Man lernt Menschen kennen (tote oder noch lebendige) und somit auch andere Lebenswege. Man hat’s bereits geahnt, wär es purer, unbeirrter Instinkt gewesen, hätte sich die Möglichkeit des In-Frage-Stellens, des Reflektierens gar nicht erst ergeben. Also doch alles nur sozial-kulturelle Konvention. Nur? Immerhin hat es diese „Kleinigkeit“ geschafft, Jahrhunderte (Jahrtausende) in die von ihr gewünschten Bahnen zu lenken! Und diese Jahrhunderte (Jahrtausende) wiederum lenken uns in ihre Bahnen. (Wir sind eben doch noch Kinder des 18./19. Jahrhunderts.) Genau genommen hat dies keine in irgendwelcher Art personalisierte oder (noch schlimmer) impersonalisierte Konvention vorgenommen, sondern wir selber. Wir selbst sind es, die uns in diese vorgestapften Loipenlandschaften führen. [Ja, norbert conrad, ich weiß: Alles schon gedacht]
Das Problem aber stellt sich genau hier: man kann ja schlecht eine kulturelle Konvention abtun mit dem Argument, dass es sich eben um eine Konvention handelt. Damit ist deren Brauchbarkeit, deren Glückseligkeit nicht aus den Angeln gehoben. Es wird doch wohl einen Grund geben, fragt man sich, weshalb die Mehrheit (die absolute, wage ich zu behaupten) dieser Lebenswegkonvention folgt, und das, obwohl sie nur Konvention ist und wir ja schließlich frei. Mit dem kaserschen Vorwurf eines Denkstillstandes jedenfalls macht man es sich etwas zu einfach…
Fragen. Fragen, die jedwede Beschreitung auch nur irgendeines Weges aufgrund lähmend-mentaler Labilität unmöglich machen. Weil man abgesehen von den Antworten auf Fragen auch die Fragen an sich be- und hinterfragen müsste, und dann wiederum deren Antworten etc.

Einzig möglich dem Fragenlabyrinth zu entgehen ist, man folgt ohne zu fragen den gängig-konventionellen Lebensentwürfen, diese verheißen nämlich eines ganz gewiss: Stabilität. Und Labile suchen ja bekanntlich nichts anderes.

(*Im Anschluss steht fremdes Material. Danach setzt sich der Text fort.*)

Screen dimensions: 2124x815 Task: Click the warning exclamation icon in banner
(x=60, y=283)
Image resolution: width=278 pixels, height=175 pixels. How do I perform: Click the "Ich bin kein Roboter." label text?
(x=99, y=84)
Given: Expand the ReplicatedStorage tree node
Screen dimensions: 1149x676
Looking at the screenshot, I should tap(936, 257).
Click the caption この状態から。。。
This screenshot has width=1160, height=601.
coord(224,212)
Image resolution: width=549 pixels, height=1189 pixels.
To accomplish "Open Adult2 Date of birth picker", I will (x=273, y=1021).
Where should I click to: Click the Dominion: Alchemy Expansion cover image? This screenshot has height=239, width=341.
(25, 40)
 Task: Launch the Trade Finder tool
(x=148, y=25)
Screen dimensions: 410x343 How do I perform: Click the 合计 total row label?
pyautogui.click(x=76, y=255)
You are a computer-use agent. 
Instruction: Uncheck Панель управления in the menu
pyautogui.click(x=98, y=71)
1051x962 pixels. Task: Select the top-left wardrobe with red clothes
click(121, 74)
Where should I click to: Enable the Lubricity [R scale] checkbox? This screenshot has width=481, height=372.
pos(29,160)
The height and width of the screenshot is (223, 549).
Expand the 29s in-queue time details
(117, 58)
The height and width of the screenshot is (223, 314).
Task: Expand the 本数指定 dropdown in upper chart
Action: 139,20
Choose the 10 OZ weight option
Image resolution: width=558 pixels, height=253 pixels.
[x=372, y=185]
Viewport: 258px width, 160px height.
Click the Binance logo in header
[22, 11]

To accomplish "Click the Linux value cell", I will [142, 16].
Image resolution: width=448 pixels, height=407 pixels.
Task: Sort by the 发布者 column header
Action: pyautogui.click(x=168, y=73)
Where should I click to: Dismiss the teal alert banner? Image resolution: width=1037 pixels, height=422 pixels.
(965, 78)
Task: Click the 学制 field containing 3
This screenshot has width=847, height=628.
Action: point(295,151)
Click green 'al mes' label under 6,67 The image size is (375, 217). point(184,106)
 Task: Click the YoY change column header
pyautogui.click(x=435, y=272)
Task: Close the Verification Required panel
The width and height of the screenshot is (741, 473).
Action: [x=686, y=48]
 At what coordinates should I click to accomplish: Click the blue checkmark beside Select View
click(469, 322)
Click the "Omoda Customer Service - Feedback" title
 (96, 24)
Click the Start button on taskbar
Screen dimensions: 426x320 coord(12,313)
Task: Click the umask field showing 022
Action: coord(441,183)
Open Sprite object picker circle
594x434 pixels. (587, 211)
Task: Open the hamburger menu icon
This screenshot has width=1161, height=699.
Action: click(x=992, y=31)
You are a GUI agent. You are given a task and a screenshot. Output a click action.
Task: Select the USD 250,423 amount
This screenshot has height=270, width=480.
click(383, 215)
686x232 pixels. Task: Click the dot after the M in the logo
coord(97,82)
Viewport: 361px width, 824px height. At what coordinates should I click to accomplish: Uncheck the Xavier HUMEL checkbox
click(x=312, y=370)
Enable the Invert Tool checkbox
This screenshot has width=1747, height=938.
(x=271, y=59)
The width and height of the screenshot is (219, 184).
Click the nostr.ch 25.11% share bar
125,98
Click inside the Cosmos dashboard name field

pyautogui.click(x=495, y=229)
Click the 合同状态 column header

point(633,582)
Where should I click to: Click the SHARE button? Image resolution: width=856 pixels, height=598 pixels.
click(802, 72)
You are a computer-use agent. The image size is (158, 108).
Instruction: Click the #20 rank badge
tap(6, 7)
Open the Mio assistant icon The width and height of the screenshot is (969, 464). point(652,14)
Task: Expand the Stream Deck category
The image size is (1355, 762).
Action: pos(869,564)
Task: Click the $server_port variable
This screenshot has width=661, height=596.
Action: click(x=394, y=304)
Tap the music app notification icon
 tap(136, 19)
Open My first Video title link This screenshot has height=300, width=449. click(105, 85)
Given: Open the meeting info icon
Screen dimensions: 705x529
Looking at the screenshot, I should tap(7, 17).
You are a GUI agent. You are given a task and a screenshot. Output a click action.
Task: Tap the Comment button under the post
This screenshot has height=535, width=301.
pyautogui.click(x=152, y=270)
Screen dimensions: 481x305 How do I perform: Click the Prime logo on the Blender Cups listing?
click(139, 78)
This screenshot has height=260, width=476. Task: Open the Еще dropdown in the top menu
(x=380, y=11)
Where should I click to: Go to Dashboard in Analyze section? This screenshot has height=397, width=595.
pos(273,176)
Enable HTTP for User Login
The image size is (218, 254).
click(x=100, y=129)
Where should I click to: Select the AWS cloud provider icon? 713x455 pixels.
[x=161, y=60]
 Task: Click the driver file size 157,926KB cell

Der antibürgerliche n.c.kaser war diesbezüglich auch nicht recht stabil. Als Mittelschullehrer in Laas hat er seinen Schülern und Schülerinnen einen Aufsatz zum Thema „Zukunft“ schreiben lassen. Eine Schülerin schrieb: „Ich möchte drei Kinder ein Kätzchen und ein Hündchen. Ich möchte meinen Kindern eine gute Mutter werden und meinem Mann eine gute treue Ehefrau. Das wünsch ich mir für die Zukunft.“ kaser: geht in Ordnung! 7
Eine andere, normalerweise durchschnittlich gut benotete Schülerin schrieb: „Ich binde mich nicht allzu sehr an meinen späteren Beruf, sondern denke auch an Vergnügen. Ich werde jede Gelegenheit ausnützen, damit ich mich auch mit Sex und Liebe beschäftigen kann. Ich werde nur heiraten, wenn es ein besonders netter und sympathischer Mann ist (…)“
kaser vergibt eine kommentarlose Vier.

Zwiespältigkeit und Zweifel: vielleicht sind dies die Konstanten menschlichen Lebens. Und wenn wir sie als solche anerkennen oder zumindest aus dem negativen Werteapparat herauslösen könnten, dann würde sich eine Frage erübrigen: jene nach dem Lebensentwurf. Sie würde sich dann auf die Entwerfung des Tages reduzieren. Dies beruhigt. Man muss sich dann nicht mehr festmachen. Denn Tage gibt es viele, Leben wahrscheinlich doch nur eins.